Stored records
════════════════
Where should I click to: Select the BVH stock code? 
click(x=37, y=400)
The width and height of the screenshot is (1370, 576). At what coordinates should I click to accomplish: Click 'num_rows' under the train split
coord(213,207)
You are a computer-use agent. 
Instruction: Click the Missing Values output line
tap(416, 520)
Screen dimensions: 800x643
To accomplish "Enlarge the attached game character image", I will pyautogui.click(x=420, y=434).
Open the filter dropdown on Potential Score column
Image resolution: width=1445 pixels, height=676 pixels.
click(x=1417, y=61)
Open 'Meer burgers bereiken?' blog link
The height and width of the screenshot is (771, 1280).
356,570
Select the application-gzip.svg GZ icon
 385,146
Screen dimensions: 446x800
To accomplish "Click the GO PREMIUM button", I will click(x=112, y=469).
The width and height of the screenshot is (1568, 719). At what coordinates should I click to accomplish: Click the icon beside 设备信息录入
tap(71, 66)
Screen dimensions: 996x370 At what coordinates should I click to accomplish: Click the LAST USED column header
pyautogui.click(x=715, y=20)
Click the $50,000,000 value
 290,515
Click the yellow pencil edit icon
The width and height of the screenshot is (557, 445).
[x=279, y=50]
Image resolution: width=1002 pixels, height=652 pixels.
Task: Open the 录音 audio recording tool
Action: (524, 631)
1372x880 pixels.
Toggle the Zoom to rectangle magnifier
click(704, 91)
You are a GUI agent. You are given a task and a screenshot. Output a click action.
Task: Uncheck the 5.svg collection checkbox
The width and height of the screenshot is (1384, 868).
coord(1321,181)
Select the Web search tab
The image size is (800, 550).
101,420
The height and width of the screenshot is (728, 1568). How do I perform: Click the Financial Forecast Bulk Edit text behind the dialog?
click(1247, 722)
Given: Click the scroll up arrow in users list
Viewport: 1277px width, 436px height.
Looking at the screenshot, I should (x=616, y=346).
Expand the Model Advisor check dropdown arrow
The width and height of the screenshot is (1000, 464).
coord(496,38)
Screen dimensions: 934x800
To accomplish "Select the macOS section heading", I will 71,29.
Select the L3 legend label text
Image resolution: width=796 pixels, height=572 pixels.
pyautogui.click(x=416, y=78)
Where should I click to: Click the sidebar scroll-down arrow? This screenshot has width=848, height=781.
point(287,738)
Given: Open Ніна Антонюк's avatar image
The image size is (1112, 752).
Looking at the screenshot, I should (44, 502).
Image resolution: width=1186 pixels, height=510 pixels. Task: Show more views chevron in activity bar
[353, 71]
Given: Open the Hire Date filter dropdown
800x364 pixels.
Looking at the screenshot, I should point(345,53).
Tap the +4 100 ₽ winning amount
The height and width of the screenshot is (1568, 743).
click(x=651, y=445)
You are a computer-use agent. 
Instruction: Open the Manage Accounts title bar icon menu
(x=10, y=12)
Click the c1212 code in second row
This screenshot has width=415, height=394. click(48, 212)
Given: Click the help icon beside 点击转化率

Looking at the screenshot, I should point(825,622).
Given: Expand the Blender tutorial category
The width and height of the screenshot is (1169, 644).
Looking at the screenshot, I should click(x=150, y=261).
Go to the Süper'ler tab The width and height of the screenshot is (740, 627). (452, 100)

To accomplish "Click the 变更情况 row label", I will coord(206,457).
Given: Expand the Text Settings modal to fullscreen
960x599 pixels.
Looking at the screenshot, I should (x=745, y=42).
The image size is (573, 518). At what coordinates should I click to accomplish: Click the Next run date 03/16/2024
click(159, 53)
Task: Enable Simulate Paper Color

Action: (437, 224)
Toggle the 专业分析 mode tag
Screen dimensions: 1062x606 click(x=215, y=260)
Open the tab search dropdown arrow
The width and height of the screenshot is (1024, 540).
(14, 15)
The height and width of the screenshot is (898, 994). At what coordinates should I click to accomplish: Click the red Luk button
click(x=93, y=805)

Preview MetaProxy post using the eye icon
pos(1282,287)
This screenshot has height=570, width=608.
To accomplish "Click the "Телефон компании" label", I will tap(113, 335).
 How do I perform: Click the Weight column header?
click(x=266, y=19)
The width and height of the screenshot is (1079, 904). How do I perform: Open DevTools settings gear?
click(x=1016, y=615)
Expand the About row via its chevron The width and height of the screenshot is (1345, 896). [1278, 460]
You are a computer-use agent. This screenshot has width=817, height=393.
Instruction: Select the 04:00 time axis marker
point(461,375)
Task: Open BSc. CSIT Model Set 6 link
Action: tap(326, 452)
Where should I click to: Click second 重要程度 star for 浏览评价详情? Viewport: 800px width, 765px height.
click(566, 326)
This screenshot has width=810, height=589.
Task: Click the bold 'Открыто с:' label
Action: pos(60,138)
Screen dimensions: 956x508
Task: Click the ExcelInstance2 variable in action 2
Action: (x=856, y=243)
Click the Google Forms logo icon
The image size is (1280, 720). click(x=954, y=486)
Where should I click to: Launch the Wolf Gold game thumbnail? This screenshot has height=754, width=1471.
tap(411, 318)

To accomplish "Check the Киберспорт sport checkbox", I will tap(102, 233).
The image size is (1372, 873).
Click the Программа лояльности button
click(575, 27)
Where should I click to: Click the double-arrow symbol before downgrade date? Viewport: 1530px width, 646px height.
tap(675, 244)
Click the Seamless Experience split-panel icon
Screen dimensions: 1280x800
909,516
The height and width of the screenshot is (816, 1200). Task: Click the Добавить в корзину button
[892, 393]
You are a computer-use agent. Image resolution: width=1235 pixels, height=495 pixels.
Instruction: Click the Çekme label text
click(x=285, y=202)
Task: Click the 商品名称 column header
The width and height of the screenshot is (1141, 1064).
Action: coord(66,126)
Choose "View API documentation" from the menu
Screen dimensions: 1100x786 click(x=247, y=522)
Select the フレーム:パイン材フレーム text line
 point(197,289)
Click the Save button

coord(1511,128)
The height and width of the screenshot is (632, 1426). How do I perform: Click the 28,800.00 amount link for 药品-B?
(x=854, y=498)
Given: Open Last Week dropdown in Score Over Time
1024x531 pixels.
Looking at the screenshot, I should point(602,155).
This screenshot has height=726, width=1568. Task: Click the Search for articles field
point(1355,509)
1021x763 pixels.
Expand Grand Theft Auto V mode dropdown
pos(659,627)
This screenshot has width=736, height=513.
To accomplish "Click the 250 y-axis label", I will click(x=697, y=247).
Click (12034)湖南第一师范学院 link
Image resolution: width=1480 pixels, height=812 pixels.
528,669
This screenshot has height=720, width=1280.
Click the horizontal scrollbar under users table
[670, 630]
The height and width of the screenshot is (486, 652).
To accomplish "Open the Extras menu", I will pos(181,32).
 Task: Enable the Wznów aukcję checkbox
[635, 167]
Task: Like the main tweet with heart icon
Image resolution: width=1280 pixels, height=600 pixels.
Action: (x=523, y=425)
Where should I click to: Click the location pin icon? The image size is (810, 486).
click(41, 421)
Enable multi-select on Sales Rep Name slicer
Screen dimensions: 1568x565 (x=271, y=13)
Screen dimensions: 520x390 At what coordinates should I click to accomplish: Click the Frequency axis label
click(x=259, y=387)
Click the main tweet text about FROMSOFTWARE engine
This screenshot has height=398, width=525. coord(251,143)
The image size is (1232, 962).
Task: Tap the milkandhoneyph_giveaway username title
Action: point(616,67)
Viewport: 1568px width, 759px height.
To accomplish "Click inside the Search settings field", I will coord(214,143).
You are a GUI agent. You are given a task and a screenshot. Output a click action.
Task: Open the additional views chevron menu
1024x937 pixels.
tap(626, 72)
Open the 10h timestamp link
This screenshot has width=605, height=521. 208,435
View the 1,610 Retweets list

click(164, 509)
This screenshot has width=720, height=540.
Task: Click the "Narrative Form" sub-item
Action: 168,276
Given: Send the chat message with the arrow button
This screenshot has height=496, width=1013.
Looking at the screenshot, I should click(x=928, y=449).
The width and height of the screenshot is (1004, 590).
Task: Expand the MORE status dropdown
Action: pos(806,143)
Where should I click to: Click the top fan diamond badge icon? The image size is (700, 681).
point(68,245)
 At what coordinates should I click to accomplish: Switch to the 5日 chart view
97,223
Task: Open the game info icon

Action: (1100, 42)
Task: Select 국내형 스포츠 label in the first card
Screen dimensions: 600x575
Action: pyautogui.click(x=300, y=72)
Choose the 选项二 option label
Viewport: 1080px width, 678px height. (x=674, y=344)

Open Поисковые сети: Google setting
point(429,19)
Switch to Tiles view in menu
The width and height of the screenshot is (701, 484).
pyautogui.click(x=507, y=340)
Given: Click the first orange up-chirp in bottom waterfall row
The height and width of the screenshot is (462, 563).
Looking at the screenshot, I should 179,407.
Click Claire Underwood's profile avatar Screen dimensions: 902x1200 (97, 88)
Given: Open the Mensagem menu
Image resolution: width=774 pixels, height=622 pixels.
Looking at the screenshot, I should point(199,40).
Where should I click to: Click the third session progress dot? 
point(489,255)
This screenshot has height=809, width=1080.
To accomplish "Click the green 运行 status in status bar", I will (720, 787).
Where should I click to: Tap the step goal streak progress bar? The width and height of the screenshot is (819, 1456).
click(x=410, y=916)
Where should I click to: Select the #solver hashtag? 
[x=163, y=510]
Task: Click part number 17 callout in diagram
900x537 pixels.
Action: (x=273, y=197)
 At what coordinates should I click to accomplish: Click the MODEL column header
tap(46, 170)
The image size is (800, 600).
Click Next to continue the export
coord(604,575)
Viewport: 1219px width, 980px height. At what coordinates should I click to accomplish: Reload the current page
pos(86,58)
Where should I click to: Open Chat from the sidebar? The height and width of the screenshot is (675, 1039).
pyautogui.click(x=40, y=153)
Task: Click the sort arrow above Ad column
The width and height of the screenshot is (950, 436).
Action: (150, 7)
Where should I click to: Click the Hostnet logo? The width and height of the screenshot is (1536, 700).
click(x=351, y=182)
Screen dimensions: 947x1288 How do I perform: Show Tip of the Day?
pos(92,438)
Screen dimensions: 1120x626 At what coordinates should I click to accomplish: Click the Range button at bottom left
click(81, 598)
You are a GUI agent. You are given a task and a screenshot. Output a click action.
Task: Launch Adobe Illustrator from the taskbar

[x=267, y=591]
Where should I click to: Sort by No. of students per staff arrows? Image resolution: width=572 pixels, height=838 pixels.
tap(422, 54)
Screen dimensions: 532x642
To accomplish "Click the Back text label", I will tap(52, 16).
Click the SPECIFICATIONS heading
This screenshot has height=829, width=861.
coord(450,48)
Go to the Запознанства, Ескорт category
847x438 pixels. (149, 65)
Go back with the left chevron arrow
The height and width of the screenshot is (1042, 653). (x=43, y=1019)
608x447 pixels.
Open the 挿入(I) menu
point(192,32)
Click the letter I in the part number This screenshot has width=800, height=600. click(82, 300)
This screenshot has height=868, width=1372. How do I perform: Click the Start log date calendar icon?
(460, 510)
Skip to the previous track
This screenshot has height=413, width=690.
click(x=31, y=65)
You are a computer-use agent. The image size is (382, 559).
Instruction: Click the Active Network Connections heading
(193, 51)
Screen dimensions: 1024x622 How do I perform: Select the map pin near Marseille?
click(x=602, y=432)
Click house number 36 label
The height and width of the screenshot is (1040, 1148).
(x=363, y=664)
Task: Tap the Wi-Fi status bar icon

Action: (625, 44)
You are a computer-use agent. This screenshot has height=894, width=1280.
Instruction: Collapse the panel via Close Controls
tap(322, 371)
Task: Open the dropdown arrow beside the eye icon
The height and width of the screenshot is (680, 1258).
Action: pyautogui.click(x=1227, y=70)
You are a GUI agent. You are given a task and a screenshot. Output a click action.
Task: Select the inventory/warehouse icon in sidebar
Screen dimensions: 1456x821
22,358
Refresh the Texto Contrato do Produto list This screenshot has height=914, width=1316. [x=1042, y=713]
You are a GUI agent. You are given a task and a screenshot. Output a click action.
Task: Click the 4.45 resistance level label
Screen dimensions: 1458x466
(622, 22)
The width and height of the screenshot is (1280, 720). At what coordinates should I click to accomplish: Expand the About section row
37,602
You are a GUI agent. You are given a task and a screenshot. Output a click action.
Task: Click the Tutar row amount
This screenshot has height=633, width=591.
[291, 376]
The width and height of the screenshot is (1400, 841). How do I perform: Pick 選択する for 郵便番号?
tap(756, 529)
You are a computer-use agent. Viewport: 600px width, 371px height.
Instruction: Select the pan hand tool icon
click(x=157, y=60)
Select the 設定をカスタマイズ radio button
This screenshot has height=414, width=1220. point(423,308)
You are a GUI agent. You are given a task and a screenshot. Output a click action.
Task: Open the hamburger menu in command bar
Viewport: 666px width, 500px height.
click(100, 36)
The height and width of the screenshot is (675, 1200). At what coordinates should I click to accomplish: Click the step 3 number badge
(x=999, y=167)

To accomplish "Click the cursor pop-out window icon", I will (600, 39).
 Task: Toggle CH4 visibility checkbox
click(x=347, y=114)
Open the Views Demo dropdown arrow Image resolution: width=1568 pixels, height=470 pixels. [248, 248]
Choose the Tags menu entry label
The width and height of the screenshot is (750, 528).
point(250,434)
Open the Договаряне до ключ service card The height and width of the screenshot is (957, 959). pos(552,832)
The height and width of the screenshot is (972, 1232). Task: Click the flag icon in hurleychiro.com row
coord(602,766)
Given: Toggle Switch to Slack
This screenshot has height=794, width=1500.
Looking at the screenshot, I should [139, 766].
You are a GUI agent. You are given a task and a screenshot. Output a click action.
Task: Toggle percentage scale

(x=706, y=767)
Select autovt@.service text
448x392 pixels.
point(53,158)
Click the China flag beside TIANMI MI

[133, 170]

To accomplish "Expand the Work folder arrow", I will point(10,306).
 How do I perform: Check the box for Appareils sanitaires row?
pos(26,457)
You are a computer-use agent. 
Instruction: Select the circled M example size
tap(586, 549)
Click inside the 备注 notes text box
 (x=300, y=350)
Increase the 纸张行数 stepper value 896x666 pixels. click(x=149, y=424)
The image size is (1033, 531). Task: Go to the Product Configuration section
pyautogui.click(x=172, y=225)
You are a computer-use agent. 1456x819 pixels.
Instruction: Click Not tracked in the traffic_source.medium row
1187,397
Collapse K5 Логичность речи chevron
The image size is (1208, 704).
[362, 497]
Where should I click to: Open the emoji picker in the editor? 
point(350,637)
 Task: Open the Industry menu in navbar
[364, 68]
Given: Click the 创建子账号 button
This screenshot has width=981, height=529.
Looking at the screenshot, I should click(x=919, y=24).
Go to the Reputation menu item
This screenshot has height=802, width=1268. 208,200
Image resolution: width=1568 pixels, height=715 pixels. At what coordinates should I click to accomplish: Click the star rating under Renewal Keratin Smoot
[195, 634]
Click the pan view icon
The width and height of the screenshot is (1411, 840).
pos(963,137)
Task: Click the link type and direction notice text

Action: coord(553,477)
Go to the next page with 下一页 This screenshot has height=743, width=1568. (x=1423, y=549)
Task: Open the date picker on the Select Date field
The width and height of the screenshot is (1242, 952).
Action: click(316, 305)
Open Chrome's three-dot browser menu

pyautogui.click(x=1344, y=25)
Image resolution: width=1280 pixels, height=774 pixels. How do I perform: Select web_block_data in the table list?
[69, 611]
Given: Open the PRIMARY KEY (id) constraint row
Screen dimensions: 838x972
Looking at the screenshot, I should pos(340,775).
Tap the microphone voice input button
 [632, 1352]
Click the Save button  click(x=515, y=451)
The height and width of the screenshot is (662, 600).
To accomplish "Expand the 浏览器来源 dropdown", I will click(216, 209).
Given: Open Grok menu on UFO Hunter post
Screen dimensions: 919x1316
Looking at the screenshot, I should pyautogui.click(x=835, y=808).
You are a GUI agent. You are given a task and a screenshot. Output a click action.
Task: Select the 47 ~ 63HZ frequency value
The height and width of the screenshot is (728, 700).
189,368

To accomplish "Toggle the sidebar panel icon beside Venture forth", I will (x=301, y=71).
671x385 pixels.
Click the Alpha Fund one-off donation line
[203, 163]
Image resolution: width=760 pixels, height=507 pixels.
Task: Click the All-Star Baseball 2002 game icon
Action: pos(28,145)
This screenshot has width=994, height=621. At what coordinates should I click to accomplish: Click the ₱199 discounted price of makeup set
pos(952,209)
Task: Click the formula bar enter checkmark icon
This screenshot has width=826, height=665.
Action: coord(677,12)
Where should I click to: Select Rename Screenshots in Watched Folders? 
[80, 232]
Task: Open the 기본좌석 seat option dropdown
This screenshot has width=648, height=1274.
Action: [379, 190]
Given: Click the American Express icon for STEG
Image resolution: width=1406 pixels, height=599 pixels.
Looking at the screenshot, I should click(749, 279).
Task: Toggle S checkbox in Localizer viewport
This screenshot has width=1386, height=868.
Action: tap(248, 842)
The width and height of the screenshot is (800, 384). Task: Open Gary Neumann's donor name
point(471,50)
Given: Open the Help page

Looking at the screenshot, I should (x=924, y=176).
════════════════
**Task directions**
Take the stretch of lines above from the one containing "Instruction: Select the circled" through the one containing "Given: Click the 创建子账号 button" and repeat it exactly, adding no other line.

**Exercise response**
Instruction: Select the circled M example size
tap(586, 549)
Click inside the 备注 notes text box
 (x=300, y=350)
Increase the 纸张行数 stepper value 896x666 pixels. click(x=149, y=424)
The image size is (1033, 531). Task: Go to the Product Configuration section
pyautogui.click(x=172, y=225)
You are a computer-use agent. 1456x819 pixels.
Instruction: Click Not tracked in the traffic_source.medium row
1187,397
Collapse K5 Логичность речи chevron
The image size is (1208, 704).
[362, 497]
Where should I click to: Open the emoji picker in the editor? 
point(350,637)
 Task: Open the Industry menu in navbar
[364, 68]
Given: Click the 创建子账号 button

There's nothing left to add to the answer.